Friedman argued industry could make substantial improvements to compliance and production if it only focused on issues related to quality in a proactive way, and listed seven things that a "robust quality system" includes:
- It must have a science-based foundation.
- The quality system must be at the core of the GMP framework of the company.
- It must be vigilant and proactive.
- It must be able to identify potential problems and address them while they are still minor in size, scope and effect.
- Any contracted operations must also adhere to the same quality standards.
- There must be a culture of quality promoted within a company for it to work.
- It should support business needs through dependability and sustainability.
The take-away, Friedman said, is that risk isn't something that should just happen-it's something that needs to be mitigated through proper management.
Friedman said his investigators often find 12 common deficiencies at manufacturing facilities, generally related to poor quality risk management principles:
- Standard operating procedures aren't followed.
- Tests are repeated on out-of-specification products until compliance-not quality-is met.
- Complaints aren't properly investigated.
- Trends aren't detected or investigated.
- Investigations fail to detect if an issue is isolated or recurring (e.g. root cause analysis).
- Investigators lack the experience necessary to determine where problems are occurring or how to correct them.
- Contract manufacturing partners are improperly managed.
- Stability failures are improperly handled.
- Root cause is not established or the problems are not corrected.
- Effectiveness is not checked.
- Patchwork corrections are made, leading to ongoing issues when those fail.
- The technology choice used at launch is ineffective or incapable of providing long-term quality manufacturing.
The shift that needs to happen, Friedman said, is one away from static compliance snapshots and more toward an assessment on a product's lifecycle. Future evaluations will seek to determine if the company exhibits a state of control over a product throughout its lifecycle, and to see if a facility is able to manage risks while allowing for technological advancements and improvements.
But to do this, the industry is going to have to get more closely involved, he said. Management within companies are going to have to enforce a culture of quality, even when it goes against what Wall Street is calling for in earnings reports.
And the success of that involvement may well be scored by FDA, Friedman confirmed in response to a question by Regulatory Focus.
We asked: Is the agency considering-as Woodcock has suggested-using and releasing manufacturing scorecards to help consumers assess the quality of pharmaceutical products?

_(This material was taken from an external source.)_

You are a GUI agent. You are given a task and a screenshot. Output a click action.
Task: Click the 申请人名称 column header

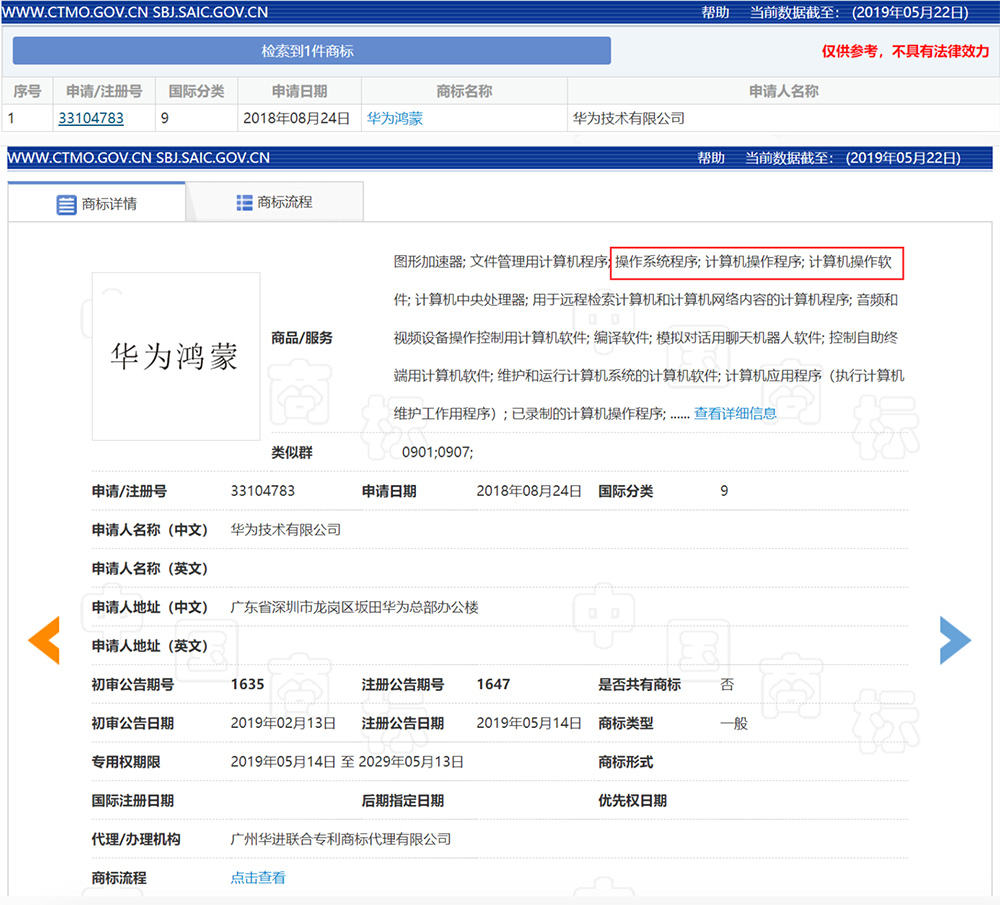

"We are going to be doing, at least internally, quantitative assessments of product performance and quality performance. In terms of whether it will ever be public … that isn't the plan right now," he said, referring to a quality scorecard being published by the agency.
"But it is an interesting thing to think about. How many people use Consumer Reports when buying a new TV or car? I mean, I do. I haven't bought a car in 20 years without referencing Consumer Reports," he said. And yet at present, there's no equivalent for consumers to assess the quality of pharmaceutical products, in part because quality is so much more difficult for consumers to understand, particularly relative to other industries where defects may be readily apparent. "Sub-visible contamination is one example, but there are many other examples of where quality is not observable [by consumers]," he added.
"It's a very tough industry for you folks to run. It explains why it's so important to maintain quality every day to maintain the safety and efficacy of these products."